The Los Angeles Dodgers defeated the Tampa Bay Rays, 6-2 (box score), in Friday's Game 3 of the 2020 World Series. The Dodgers now have a 2-1 lead in the best-of-seven series, which will continue Saturday night at Arlington's Globe Life Field.
In a matchup of co-aces -- Walker Buehler vs. Charlie Morton -- the Dodgers jumped out to a big lead in Game 3. Third baseman Justin Turner knocked a 397-foot home run off Morton in the first inning to make it 1-0. Los Angeles tacked on two more runs in the third inning via a two-run single from first baseman Max Muncy and then another two in the fourth on a safety squeeze from Austin Barnes and an RBI single from Mookie Betts to make it 5-0. Buehler, who finished a dominant outing with 10 strikeouts in six innings, held the Rays hitless through four innings before Manuel Margot and Willy Adames doubled in the fifth.
Here are four things to know about Game 3.
Buehler was lights out
In the second World Series start of his young career, Dodgers ace Walker Buehler put together a stellar performance for Game 3. Buehler, who had been dealing with blisters this postseason, delivered six innings of one-run ball. He struck out 10 batters and allowed just three hits and a walk. With a performance like that comes accolades like these:
Walker Buehler is the 7th pitcher in Dodgers history with a 10-K World Series outing, joining:— Sarah Langs (@SlangsOnSports) October 24, 2020
Sandy Koufax (3)
Walker Buehler’s 10-K game tonight is the first 10-K game in the World Series since Clayton Kershaw in 2017 World Series Game 1 (11 K)— Sarah Langs (@SlangsOnSports) October 24, 2020
Only others since 2010:
- Adam Wainwright, 2013 G5
- Tim Lincecum, 2010 G5 (at the Rangers, though in the old park)
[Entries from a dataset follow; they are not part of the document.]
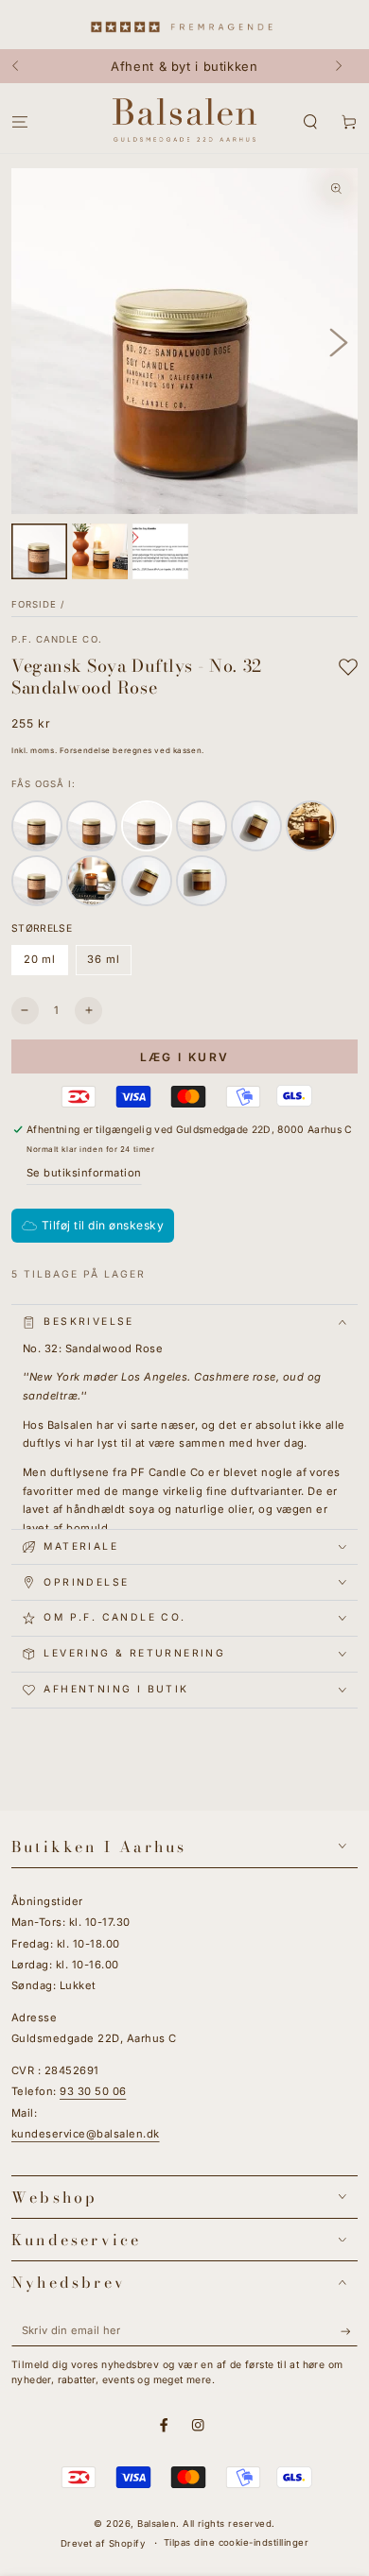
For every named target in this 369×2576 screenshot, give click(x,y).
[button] (310, 122)
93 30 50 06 (93, 2091)
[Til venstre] (24, 66)
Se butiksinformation (84, 1172)
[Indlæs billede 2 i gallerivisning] (100, 551)
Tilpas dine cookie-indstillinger (236, 2542)
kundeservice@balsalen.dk (85, 2133)
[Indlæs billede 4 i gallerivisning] (160, 551)
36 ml (109, 964)
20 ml (45, 964)
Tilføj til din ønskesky (103, 1225)
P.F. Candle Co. (56, 639)
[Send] (349, 2331)
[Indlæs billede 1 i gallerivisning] (39, 551)
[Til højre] (345, 66)
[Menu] (20, 122)
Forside (34, 604)
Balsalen (156, 2523)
The 26-year-old right-hander has an impressive World Series resume. Here's Buehler's combined line from his two career games in the Fall Classic: 13 IP, 5 H, 1 R, 17 K, 1 BB. He threw seven shutout innings in Game 3 of the 2018 World Series against the Boston Red Sox. Overall, Buehler has been excellent this postseason and the Dodgers could not be happier with their young stud.
Walker Buehler: "The more you do these things, the calmer you get."— Bill Shaikin (@BillShaikin) October 24, 2020
Turner continued Dodgers two-out magic
There were concerns that this could be a low-scoring game because the roof at Globe Life Field was closed due to bad weather conditions in Arlington. Rays manager Kevin Cash predicted that the baseball would travel 10-15 feet less with the retractable roof shut. Well, Turner still sent a ball 397 feet in the first inning to open the scoring with a solo homer.
The veteran knocked that homer with two outs in the first. With Turner's homer and Max Muncy's hard-hit RBI single with two outs in the third inning, the Dodgers set the record for most two-out runs in a postseason in the Wild-Card era. The Dodgers have recorded 48 two-out runs during this postseason.
Turner, who has been with the Dodgers for seven seasons, also tied Hall of Famer Duke Snider for the most home runs in Dodgers postseason history, with 11 playoff homers.
That’s Justin Turner’s 11th career postseason HR, tying Duke Snider for most in franchise history— Sarah Langs (@SlangsOnSports) October 24, 2020
Most HR, Dodgers postseason history:
Duke Snider: 11
Justin Turner: 11
Steve Garvey: 10
Corey Seager: 10
Randy kept being Randy
Rays breakout rookie Randy Arozarena tied the MLB record with eight home runs in a single postseason Friday night as he went deep in the ninth inning. He also set the rookie record for hits in a postseason with 23, breaking a tie with Hall of Famer Derek Jeter set in 1996.
Arozarena's eighth 2020 postseason home run came off Dodgers closer Kenley Jansen in the ninth inning with two outs. You can read more on his record-setting long ball here.
While normally great in the playoffs, Rays starter Charlie Morton struggled to shut down the Dodgers offense in a start that lasted just 4 1/3 innings. Morton, 36, was pitching on regular rest and entering Friday's start, Morton was 7-0 with a 1.45 ERA in his past eight postseason appearances. Morton didn't give up a run in his 10 2/3 innings pitched during the ALCS against the Astros, but the Dodgers lineup chased him out of the game after scoring five runs.
Morton struggled to close out at-bats, and that's abnormal considering Morton is normally dominant with two strikes. During the regular season, Morton's opponents hit .170/.207/.284 with two strikes. Beyond that, Morton rarely had given up multiple extra-base hits before Friday's loss in which he gave up three extra-base hits.
Friday's start also saw the end of a streak for Morton; entering Game 3, he had not allowed more than one earned run in each of his last five postseason starts dating back to the 2019 playoffs. It was the second-longest such streak in MLB history, behind Curt Schilling.